24 main stakeholders gathered at the second South East European (SEE) sub regional workshop on building capacity for injury surveillance for prevention, hosted by WHO/Europe and the Ministry of Health of Montenegro. The meeting was opened by Professor Miodrag Radunović, Minister of Health, followed by Mr Nils Ragnar Kamsvåg, Ambassador of Norway in Montenegro, and Ms Mina Brajovic, Head of WHO Country Office.

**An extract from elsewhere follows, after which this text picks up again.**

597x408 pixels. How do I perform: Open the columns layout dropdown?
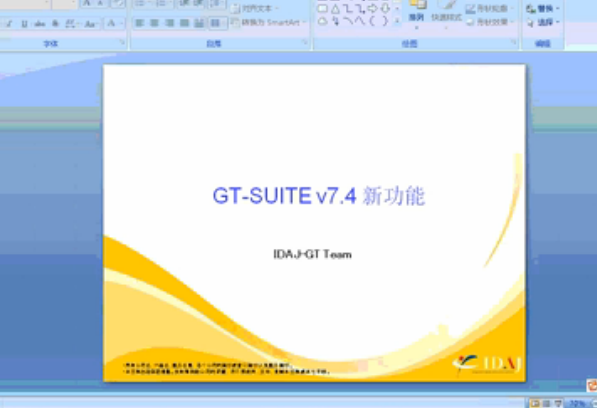[x=216, y=23]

Professor Radunović stressed the commitment of the Ministry of Health to establish the injury surveillance system and the need for a multidisciplinary response to address violence and injuries on the national level. Dr Sethi presented recent developments in the Region in injury surveillance and emphasized the importance of continued improvements in ICD10 external cause coding for mortality, hospital admission and emergency department attendances which were critical for prioritizing and monitoring of injury prevention programmes.

The final results of the Joint Action on Monitoring Injuries in Europe (JAMIE) project were presented by Dr Rupert Kisser. A minimum data set on injuries with information on intent, mechanism, place and activity was progressively  collected by 26 countries. 20 countries, involved in this project funded by the European Commission, were also collecting an extended data set. 

Professor Johan Lund from the Norwegian Directorate of Health shared the opportunities and challenges experienced in the Norwegian surveillance system. National focal points from 9 Member States presented progress made since 2013. It was noted that many countries were on the cusp of collecting a minimal data set for injuries with the greatest achievements being shown in Serbia, Macedonia and Albania. The challenges faced by Safe Community Novi Sad, Serbia, were presented by Professor Mirjana Milankov, who had to collate information using paper forms in order to advocate for injuries and monitor progress.

The European Child Maltreatment Prevention Action Plan was presented and participants discussed possibilities of using the minimum data set from emergency department injury surveillance systems for monitoring progress.  

The following areas were prioritized for future actions:

  • Use of Health 2020 as a policy leverage,
  • Making links within the SEE Health Network,
  • Advocating for improved injury surveillance for prevention, and
  • Strengthening national capacity of health professionals  in this area.